One day in June of 1958 Bron was annoyed by a fault in the machine gun of his armored car, grasped it by the muzzle, and shook it. He realized that this was a mistake after it had fired six rounds through him at point-blank range. Years later this inspired one of his funniest pieces. He had heard various accounts of this mishap, he said, such as that he had been shot by his own men or that he had shot off his testicles. In reality he had lost a lung, several ribs, a finger, and his spleen, "but nothing else." He was very lucky to survive, and for the rest of his life was in ill health, not to say more pain than most of us realized. His death, at sixty-one, came after his liver had nearly packed up and his heart finally did, but those machine-gun bullets hadn't helped.

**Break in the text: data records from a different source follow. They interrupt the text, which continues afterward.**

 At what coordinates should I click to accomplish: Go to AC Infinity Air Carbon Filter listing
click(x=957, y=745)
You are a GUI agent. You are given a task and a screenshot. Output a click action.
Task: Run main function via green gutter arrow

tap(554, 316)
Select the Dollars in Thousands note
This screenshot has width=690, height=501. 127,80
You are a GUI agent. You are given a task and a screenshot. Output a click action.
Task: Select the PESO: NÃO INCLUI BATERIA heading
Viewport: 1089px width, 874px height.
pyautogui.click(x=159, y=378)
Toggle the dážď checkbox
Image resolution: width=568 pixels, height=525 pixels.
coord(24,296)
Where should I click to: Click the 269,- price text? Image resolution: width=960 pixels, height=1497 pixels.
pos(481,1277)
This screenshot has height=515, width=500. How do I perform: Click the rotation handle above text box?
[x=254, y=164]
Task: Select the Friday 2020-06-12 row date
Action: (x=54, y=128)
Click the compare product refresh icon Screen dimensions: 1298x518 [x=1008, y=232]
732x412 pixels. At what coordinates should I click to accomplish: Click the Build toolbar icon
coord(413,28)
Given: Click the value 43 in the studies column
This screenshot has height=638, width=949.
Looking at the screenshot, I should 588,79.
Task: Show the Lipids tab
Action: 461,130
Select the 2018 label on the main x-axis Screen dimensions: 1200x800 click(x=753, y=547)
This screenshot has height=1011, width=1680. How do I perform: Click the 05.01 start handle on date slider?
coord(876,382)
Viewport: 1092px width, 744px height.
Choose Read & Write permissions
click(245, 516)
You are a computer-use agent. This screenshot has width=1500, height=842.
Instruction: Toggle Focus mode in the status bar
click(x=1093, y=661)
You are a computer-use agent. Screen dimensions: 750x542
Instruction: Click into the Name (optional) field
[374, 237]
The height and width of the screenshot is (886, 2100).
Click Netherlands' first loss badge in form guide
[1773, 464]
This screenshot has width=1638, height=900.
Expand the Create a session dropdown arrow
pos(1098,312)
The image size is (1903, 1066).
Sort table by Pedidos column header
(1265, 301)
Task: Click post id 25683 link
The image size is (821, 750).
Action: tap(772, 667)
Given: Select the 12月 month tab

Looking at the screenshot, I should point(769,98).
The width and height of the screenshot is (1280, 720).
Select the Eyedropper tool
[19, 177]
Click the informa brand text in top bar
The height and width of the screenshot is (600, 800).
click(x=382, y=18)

After recovering from his grave wounds he went to Oxford but was restless; he left after a year and began working as a journalist. He was an energetic young man, publishing a novel at twenty and marrying at twenty-one (on the day Princess Diana was born, he often reminded us). Before he was thirty he had four children, had written for several papers, and had published four novels. I met him in 1971, during my brief and inglorious career in book publishing, when I edited (after a fashion) his fifth and last novel. At least one of his novels is worth reading if you can get hold of it. Consider the Lilies (1968) is a clever and amusing book about an emotionally detached parson and his awful wife. But even that is good rather than very good, and Bron wisely gave up fiction. Of course, there was that shadow. It is hard trying to write operas if you're called Siegfried Wagner, or trying to write novels if you're called Auberon Waugh. It was in the following decade, his thirties, that Bron found himself and escaped from his father's shadow. He wrote at one time or another for various daily papers, but I thought that he really came off only in magazines with smaller circulations, where his combination of smartness, ferocious wit, and outrageous saying-the-unsayable flourished. Although it's tempting to claim that the phenomenon of Bron Waugh is inexplicable to Americans, it would not be quite true. To be sure, as part of his highly individual world view, he affected an increasingly vehement anti-Americanism, partly inherited from his father but exacerbated by hatred of Hollywood, the Pentagon, McDonald's, and The New York Times, and then by American indifference to him and his works. This was the one subject about which he was boring, complaining volubly that no American publisher had taken his memoirs. When the indefatigably Anglophile Carroll & Graf finally did bring them out, several years late, that silenced his plaints for a while.